I just setup a new cluster (basic) and I am trying to index ~150K documents to it from Google Collab.
I am getting 502 errors while indexing and the weaviate python package doesn’t handles it correctly.
It seems that the 502 errors are pretty common, even after retrying my self, after ~3K documents on average I am getting the 502 again.
Hi @rafael_zilberman - just wondering, are you using a vectorizer? Or manually specifying your vectors?
The error handling aside, I’m wondering what the root cause of the errors might be.
Yes, we are using an OpenAI vectorizer with the default model (ada-002).
We had another closer look at this, and found the cause. Actually the connection for the vectorizer to OpenAI took quite long during your import (>30s), probably because they were under heavy load. This caused
- Weaviate to take exceptionally long to import your objects
- The Python client to eventually time out
- The load balancer to assume that Weaviate was not available, resulting in the 502 code (this should only have lasted for a couple of seconds)
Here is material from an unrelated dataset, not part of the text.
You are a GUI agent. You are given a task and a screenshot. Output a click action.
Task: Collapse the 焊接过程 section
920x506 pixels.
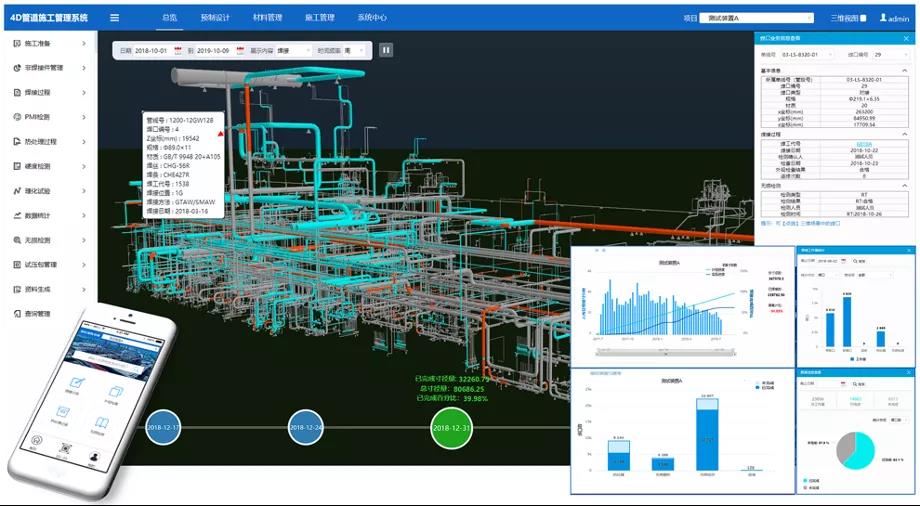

Unfortunately there’s nothing we can do about the external request timing out, this is a scenario that might occur and is out of our control. However we are already making plans to improve the communication and timeout processes around this behaviour on our side, so that you should be able to get better insights right from the responses in the future.
Thanks for the reply.
I just suggest handling such timeouts using the retry_timeouts parameter and improve the error handling in general in the Python library
Any updates here I’m confused the entire point of weavite is to loader vectors into a schema and I continue to get 502 errors when I try to upload my data set (about 642k rows ) . How is there not a better solution?